Hi @Superbass, thanks for taking the time to report this and welcome to Wikimedia Phabricator!

Removing wikipedia.de as this does not seem to be about wikipedia.de but de.wikipedia.org (or MobileFrontend code) and resetting assignee as per https://www.mediawiki.org/wiki/How_to_report_a_bug

Please also provide a link to the "pageview statistics of the German Wikipedia" to make sure everybody is talking about the same thing. Thanks.

Superbass added a comment.EditedSep 16 2019, 8:08 PM

The pageview statistics are here, with the mentioned articles on rank 2,3,4_ https://tools.wmflabs.org/topviews/?project=de.wikipedia.org&platform=all-access&date=last-month&excludes=

MusikAnimal added a subscriber: MusikAnimal.EditedSep 17 2019, 12:13 AM

I removed [[Formelsammlung Trigonometrie]] from Topviews as an obvious false positive, though I realize that wasn't reported in this task.

I am not sure about the three musician pages. The mobile/desktop ratio seems normal, so it will require further investigation of private data to confirm it is fake traffic. This is very tedious, but I can try to look into when I have the time.

I think MobileFrontend was tagged because these pages are showing up in the app (which I think would be Wikipedia-Android-App-Backlog and/or Wikipedia-iOS-App-Backlog), but this isn't really the app's fault. The core issue is T123442: Pageview API: Better filtering of bot traffic on top enpoints. Topviews and the app are merely pulling data from there.

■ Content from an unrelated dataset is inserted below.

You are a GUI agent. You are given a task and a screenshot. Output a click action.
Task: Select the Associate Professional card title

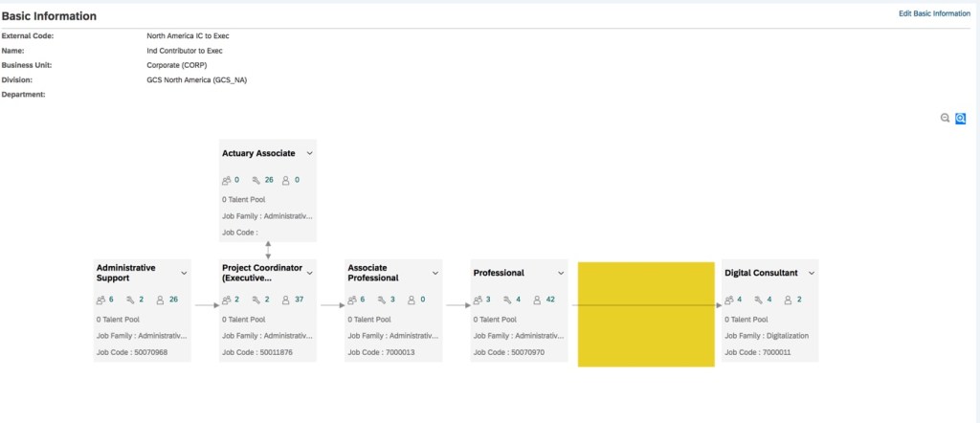[x=372, y=273]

Thank you for your intervention and comment. I would recommend to take out the three articles about musicians/bands as well. The pageviews of the three articles are synchronized over weeks, and they are far too high as these items have no corresponding presence in the news or charts.

https://tools.wmflabs.org/pageviews/?project=de.wikipedia.org&platform=all-access&agent=user&start=2019-06-17&end=2019-09-15&pages=Tobias_Sammet|Avantasia|Edguy

About the mobile frontend: I thought it would be an option to temporarily remove the "Most read on Wikipedia" section from the app, if it is such an easy target for manipulations. That was just a suggestion, I don't know if that's a good idea. Topviews, on the other hand, do not play a major role on the Web interface.